__Records provided__:
____________________
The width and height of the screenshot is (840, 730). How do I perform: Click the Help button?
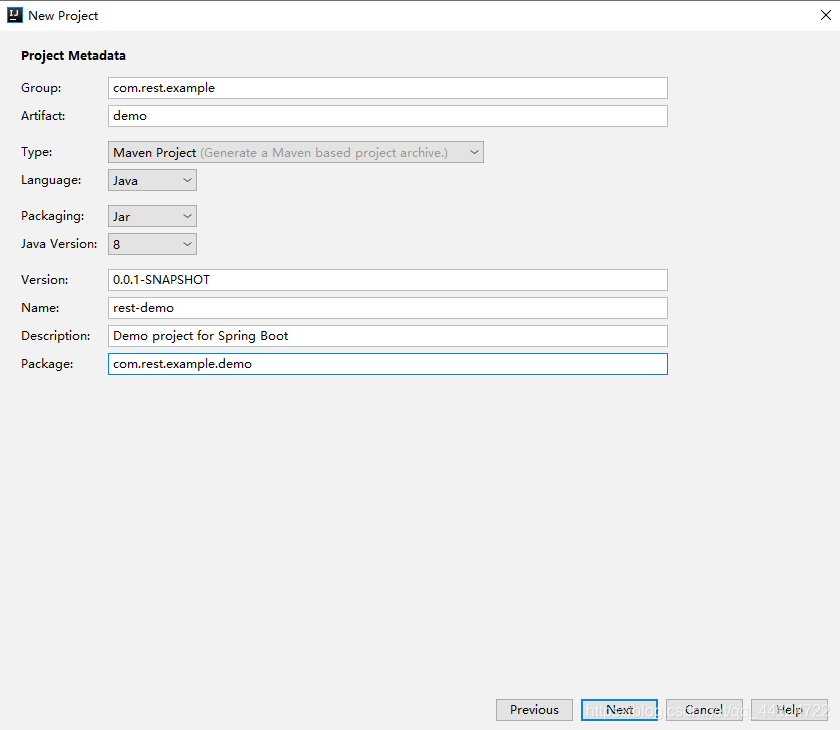tap(789, 710)
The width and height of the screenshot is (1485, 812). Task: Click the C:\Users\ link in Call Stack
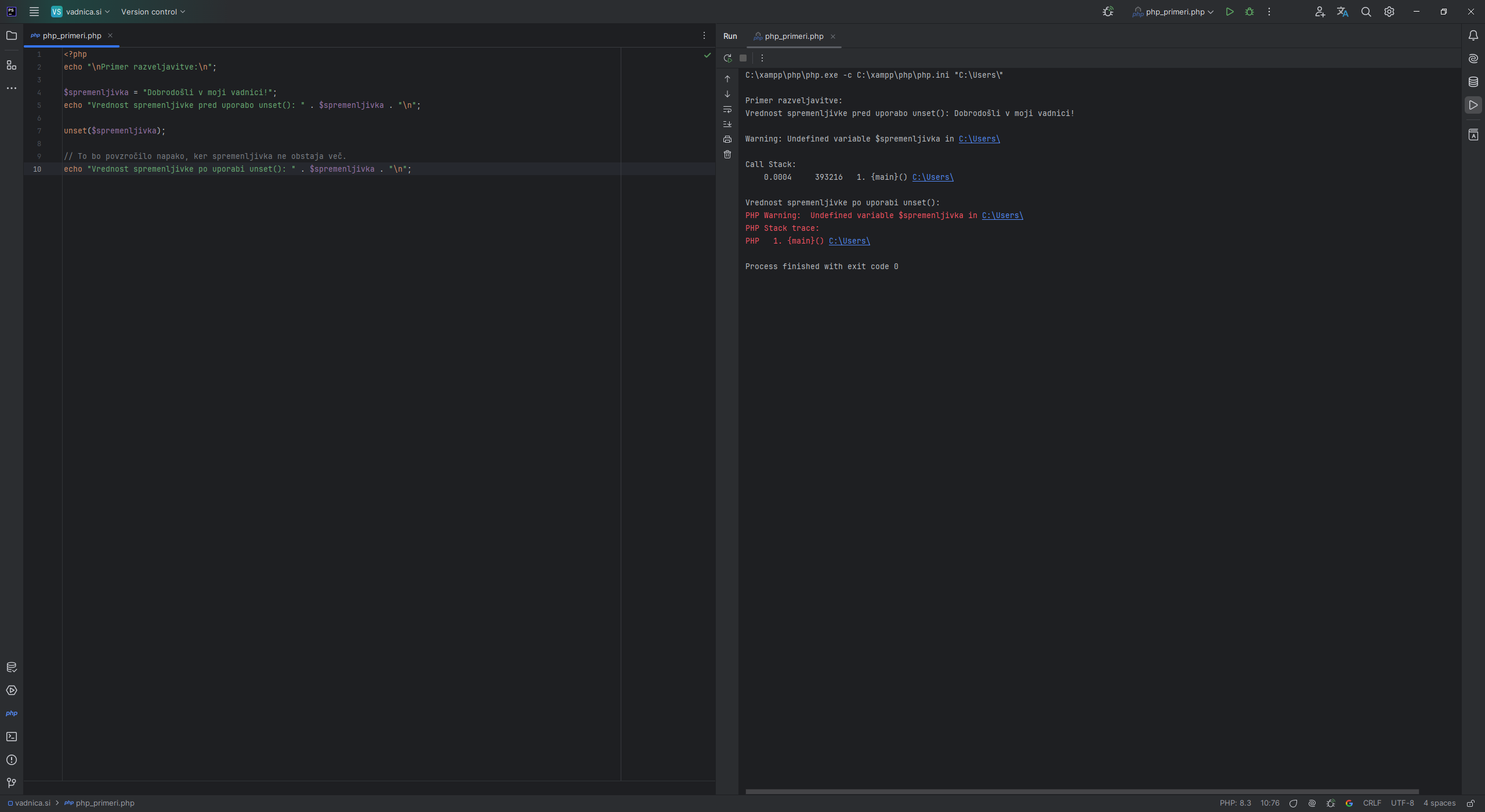pos(932,177)
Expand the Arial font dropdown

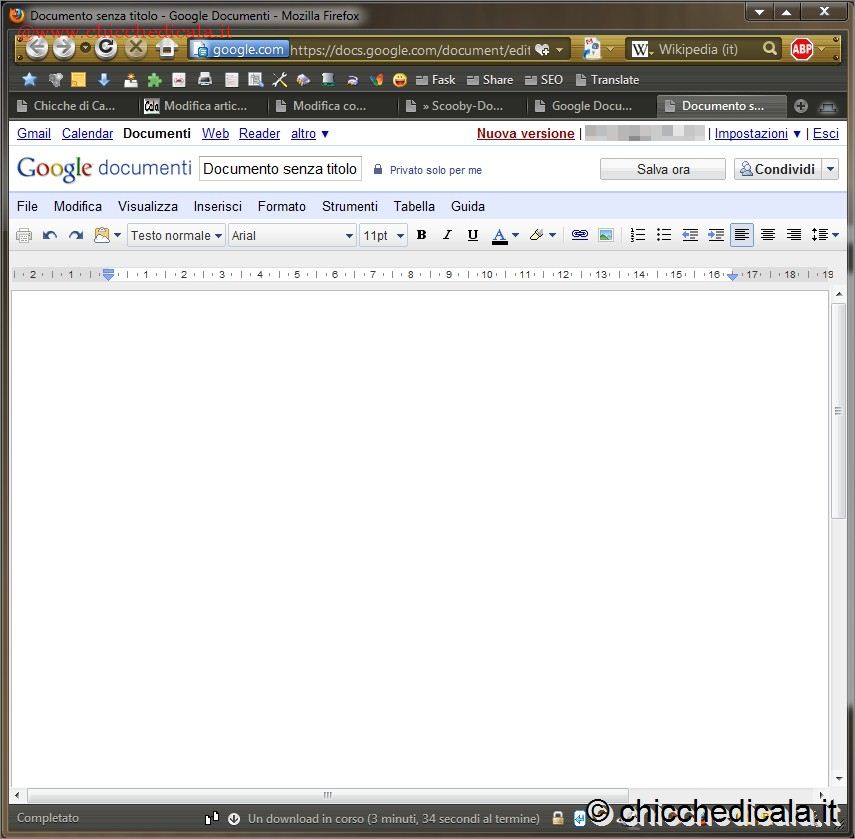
____________________
__Exercise aim__: Write out all of these lines again, requests included, but scale every coordinate in the answers by 0.9 and round to whole numbers, with halves going up. Keep the numbers in the requests as they are, and leave out the pictures.

__The response__:
The width and height of the screenshot is (840, 730). How do I perform: Click the Help button?
tap(710, 639)
The width and height of the screenshot is (1485, 812). Task: Click the C:\Users\ link in Call Stack
pos(839,159)
Expand the Arial font dropdown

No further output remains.